Las virtualidades significativas del cuerpo se convierten asimismo en un lugar de recogimiento, embrionario, eugenético, lejos de la ruindad y del derrumbe de las rutinas; de hecho, las manos, los labios, el sexo febril y los ojos adquieren también esa esencialidad (como en el paisaje) en el que no reposa el alma, sino la carnalidad. La materia, no el alma, es fuente de la descripción del dolor y de toda zozobra. “El amor no es una cadena, que son unas alas;/ una mirada tan solo, un silencio los sostiene,/ un beso lo eleva, un abrazo/ lo consume, lo alimenta” (pág. 71). Queda prendida en todos estos versos sobre la diversificación del amor -desde su goce hasta sus excrecencias- esas líneas imborrables de María Zambrano: “El hombre, para ser, tiene que asimilarse, así como para pervivir en la realidad tiene que asimilarla. Al asimilarse, se asimila a alguien.”

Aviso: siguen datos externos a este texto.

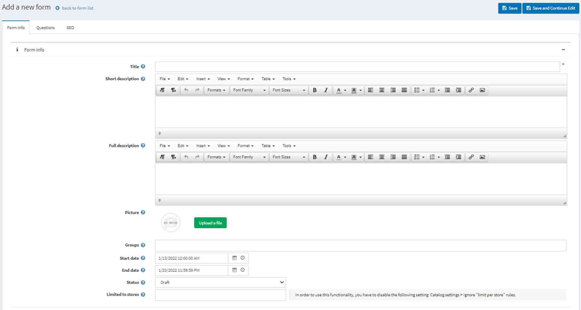Switch to the Questions tab

pos(45,27)
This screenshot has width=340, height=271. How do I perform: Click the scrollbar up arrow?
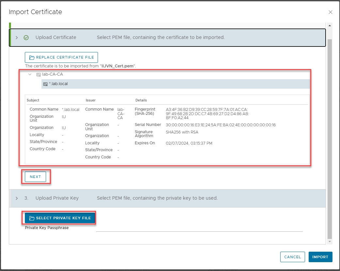click(x=329, y=26)
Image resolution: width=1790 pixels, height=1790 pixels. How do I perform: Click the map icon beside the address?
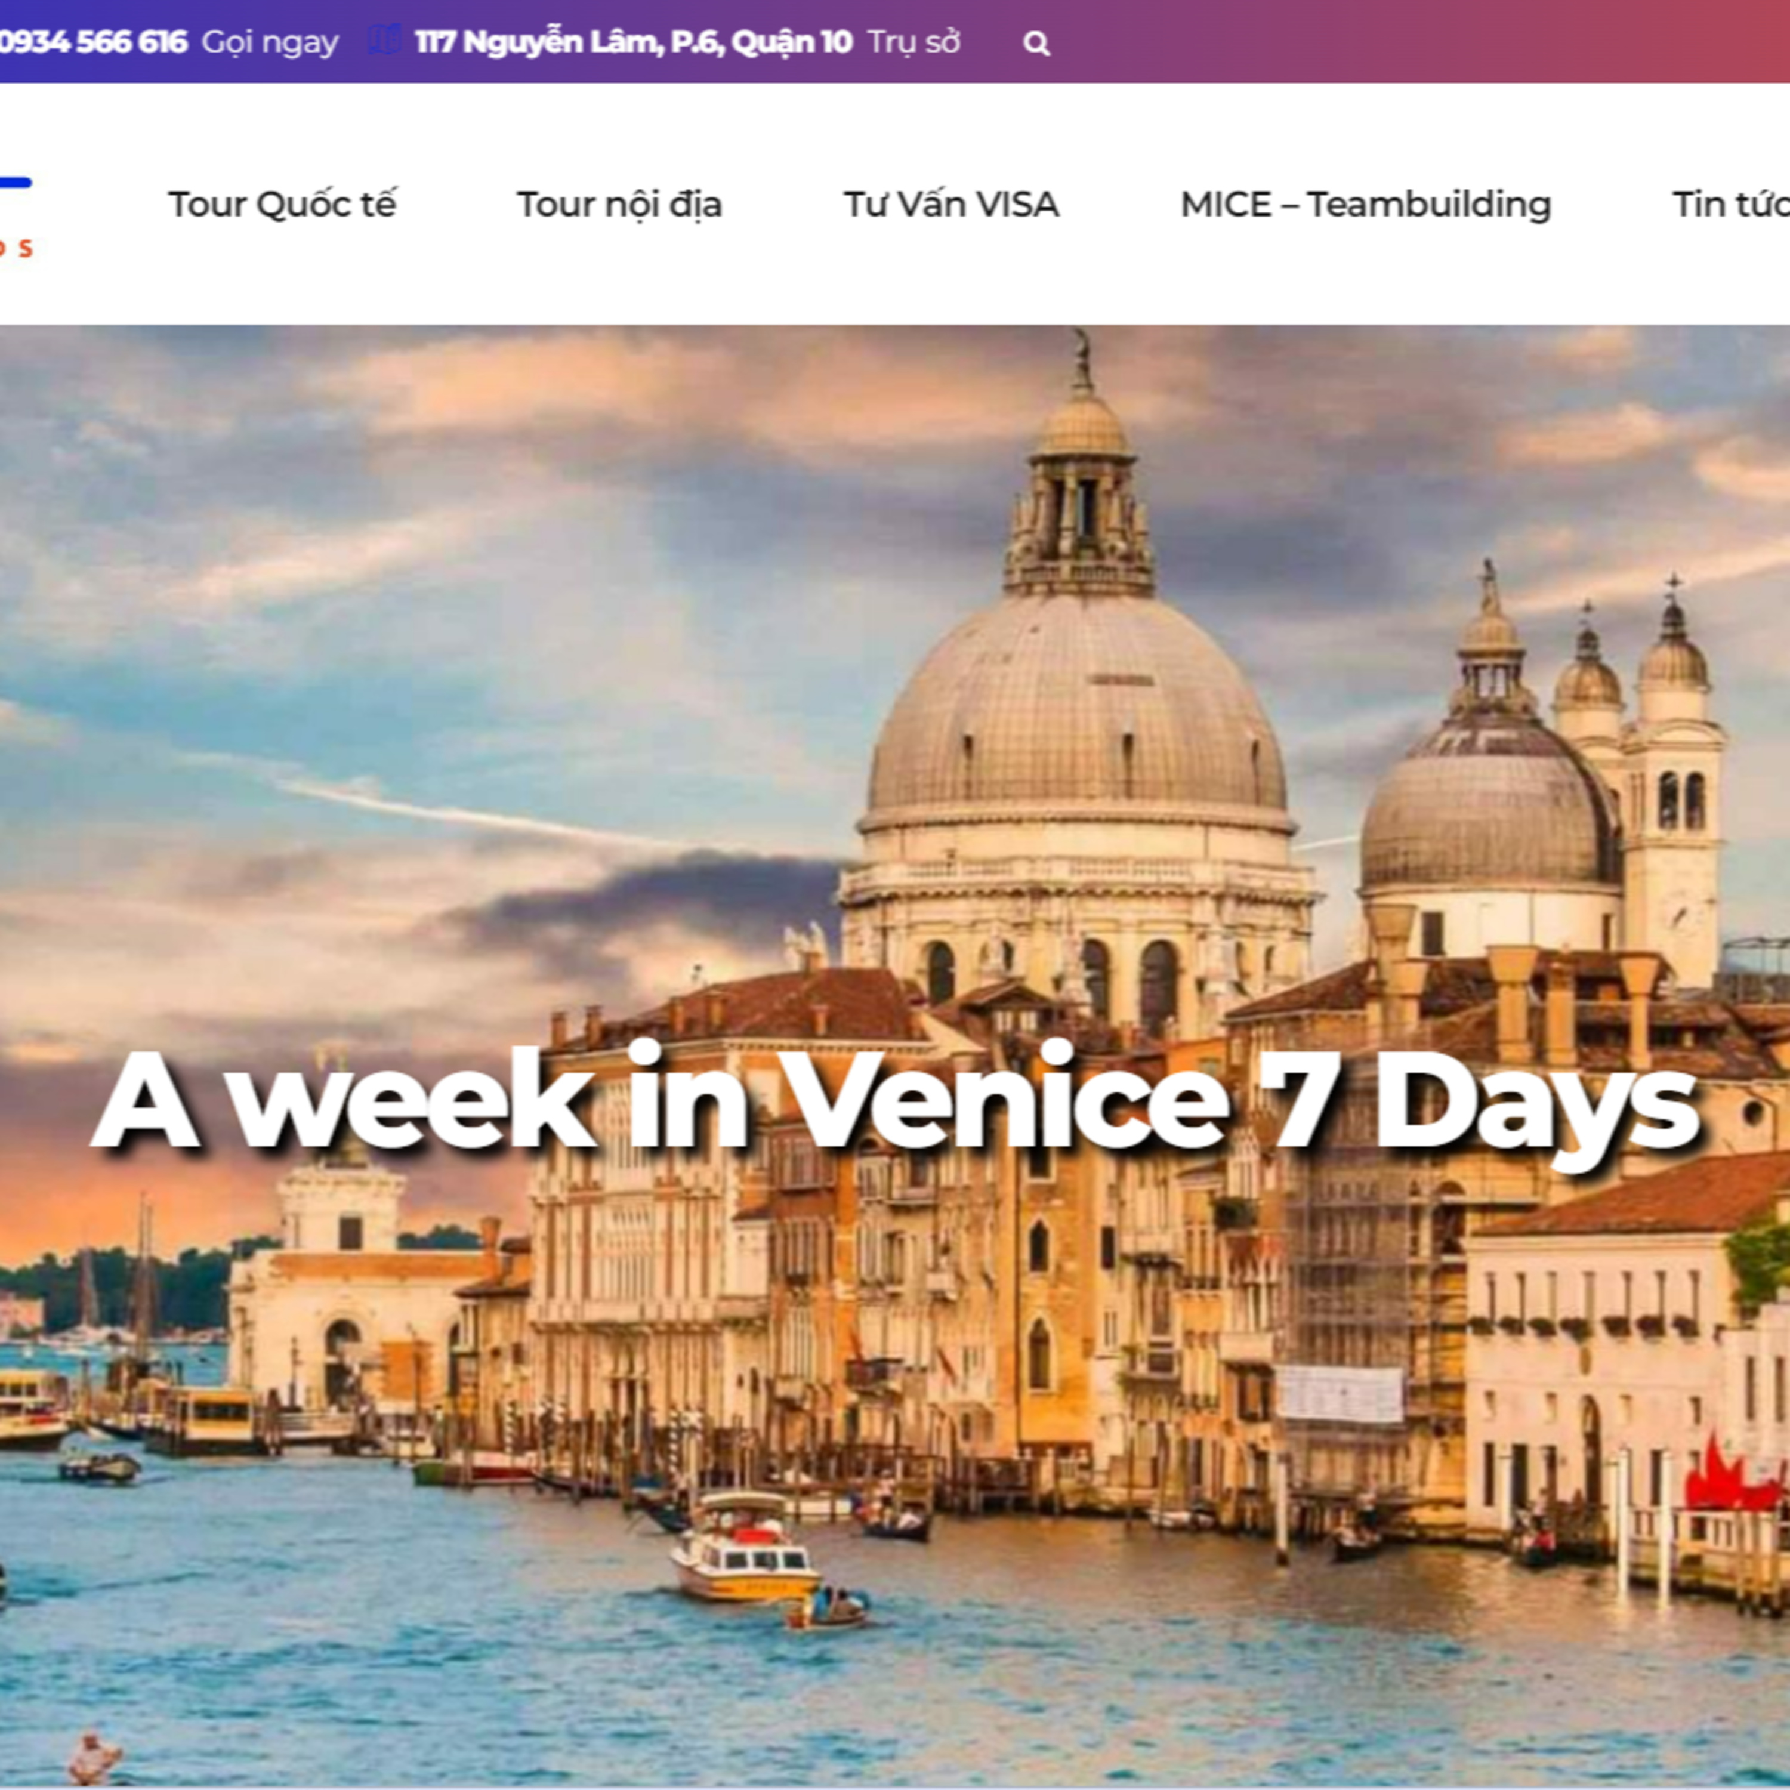coord(383,41)
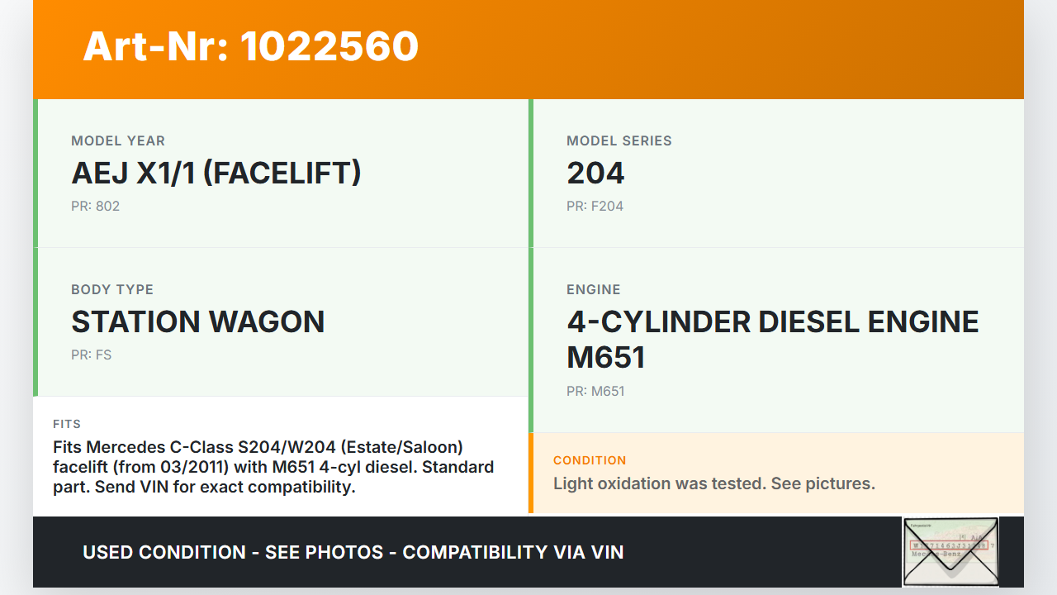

No hay una ferviente espiritualidad a la hora de profundizar en el cuerpo; allí no se aloja cualquier creencia ni el ánima que ha de comprender la realidad, sino el deseo instintivo, las purulencias de los sentidos y su compensación cuando el sexo es invocado: “Estrépito de imágenes que llenan el suelo con los restos/ de los besos, de los abrazos, de los orgasmos./ Vuelve a ladrar el desasosiego./ Agotado, invoco la guerra contra el caos” (pág. 49). No hay elevación idealizada de lo físico, sino constancia de su compulsión y de su progresivo envejecimiento, porque así el cuerpo se funde con ese paisaje definido, tangible, pero inscrito en la memoria del universo, aún caótico, con su infinita duración, con sus convocatorias de desastres y pulsiones que provocan el alumbramiento de la vida, también la enfermedad y la muerte: “Estamos inmersos en un mundo/ que da vueltas sobre sí mismo, que da vueltas sobre un punto de luz, y cada día es un volver a empezar/ y cada año es un volver a empezar, de la mañana a la noche, (…)” (pág. 105).
La poesía de Alonso alcanza así vislumbres de un lenguaje que teme la vida porque, en la vida, coexisten voracidad y génesis, pero solamente a través del lenguaje, este poeta reconoce que, pese al temor, el amor de los cuerpos olvida ese pesimismo y remonta las quebradas, desaloja los intrincados matorrales, absorbe la luz enojosa y respira al final sin miedo.